Un pianeta da salvare

di Martina Biassoni

L’Australia in fiamme è solo l’ultimissimo grido d’aiuto d’un pianeta che stiamo trascurando da tanto, ormai troppo, tempo.  

Non ci accorgiamo, o meglio fingiamo di non accorgerci, che stiamo lentamente facendoci terra bruciata intorno, sottovalutando il nostro impatto sulla natura che ci circonda e gli esiti delle nostre azioni. È bello poter prendere il sole d’estate, senza ustionarsi, grazie alla protezione 100+? Certo, purtroppo per il nostro pianeta – la nostra casa di cui ci dovremmo preoccupare quanto, se non di più di quanto ci preoccupiamo dell’altra nostra casa, quella fatta di cemento e calcestruzzo in cui viviamo, ci scaldiamo e ci sentiamo protetti – non è possibile. Avevamo la protezione 100+ naturale, l’ozono, nell’atmosfera, ma la stiamo rovinando sempre più con i frutti dell’evoluzione di cui andiamo più feri.  

Deodoranti spray, riscaldamento d’inverno, plastica usa e getta, confezioni di cartone chiuse con scotch di plastica che le rendono irriciclabili, cellophane, gas di scarico emessi dalle auto che guidiamo, gomme da masticare “sputate” a terra incuranti dei decenni che necessitano per deteriorarsi, pile e pile di rifiuti che ogni giorno vengono gettati per le strade, nei prati, sul ciglio della carreggiata, e tutte quelle abitudini che ci hanno portato comodità alla vita quotidiana come le next day deliveries, le monoporzioni vendute da ristoranti e supermercati, i sacchi di pane in plastica… Sono solo alcuni degli sgarri che giorno dopo giorno ognuno di noi fa alla propria casa volontariamente e non. Dobbiamo smetterla.  

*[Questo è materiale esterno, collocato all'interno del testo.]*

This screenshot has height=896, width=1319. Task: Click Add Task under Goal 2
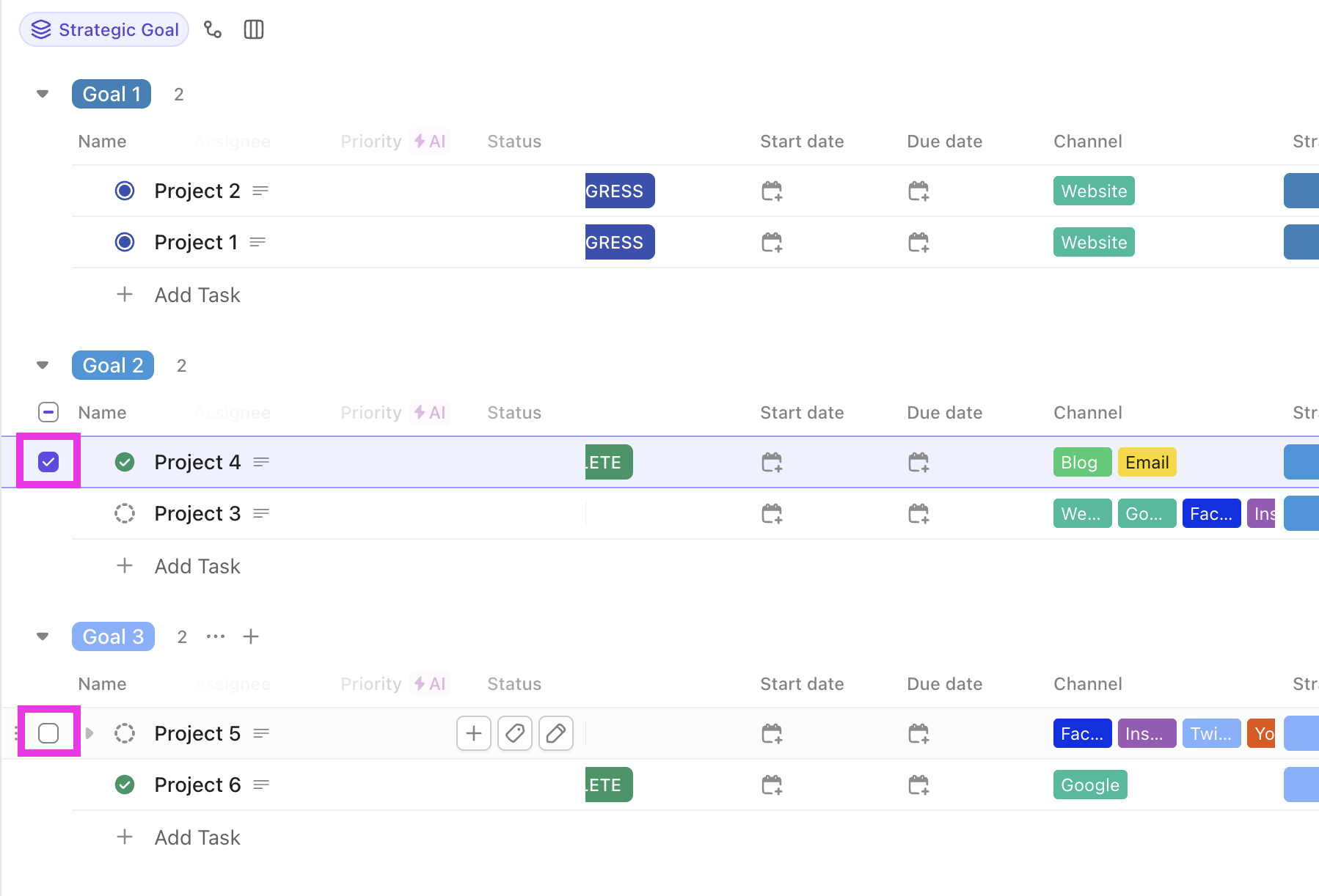(x=197, y=565)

Non sto dicendo che dobbiamo tornare a vivere come gl australopitechi, e non sto nemmeno dicendo che le comodità quotidiane non mi siano comode, ma dovremmo imparare tutti a darci una regolata.  

Se dobbiamo uscire, per fare uno o due km sarebbe meglio non prendere auto personali o taxi, magari una passeggiata in centro o una bella pedalata fino a destinazione, anche con questo freddo sì, gioverebbero di più. Sicuramente al pianeta fanno piacere e anche ai nostri muscoli e al nostro umore, visto che è innegabile che lo svolgimento di attività fisica sia strettamente connesso alla positività o negatività del proprio umore.   

E anche le lavatrici sarebbero da fare solo quando strettamente necessario, incredibile quante microfibre e microplastiche si annidino fra i nostri maglioni dell’high street e quanto i detersivi e saponi, per non parlare delle candeggine, siano nocivi per le acque e il suolo che ci circondano. In molti parlano di mettere in freezer maglioni e pantaloni dopo il primo utilizzo, così da togliere ogni odore e batterio e renderli belli come se fossero nuovi e pronti ad essere indossati di nuovo. Insomma, una versione 2.0 del lasciare i aglioni a prendere aria fuori durante la notte.

Lavare i piatti è una necessità quotidiana, impariamo a limitare il detersivo o i “viaggi a vuoto” delle lavastoviglie, e cerchiamo anche di limitare al massimo i resti di cibo che facciamo, per sbaglio, cadere negli scarichi di lavello e lavastoviglie.  

Non so se lo sia anche chi legge, ma sono stanca di trovare articoli su giornali e sul web in cui si parla di animali morti a causa del fuoco, o a causa delle cannucce e delle posate che lasciamo allegramente scivolare verso i mari. Proprio noi, che di mari ne abbiamo di meravigliosi e da invidia. Proprio noi che abbiamo una quantità inestimabile dei patrimoni naturali e culturali sul nostro territorio. Proprio noi che ci vantiamo tanto di quanto siano belle Roma, i Faraglioni di Capri, i monti e i colli di tutto il centro Italia, Venezia o le nostre piste da sci. Proprio noi che siamo consapevoli d’essere invidiati da tutto il mondo perché in “pochi” (relativamente) km quadrati concentriamo tanto, tutto.  

Eppure non ci impegniamo minimamente per salvaguardare le nostre bellezze e virtù. Piuttosto, preferiamo lasciarle decadere perché è troppo faticoso abituarsi ad uno stile di vita più sano. Per noi e per il nostro pianeta.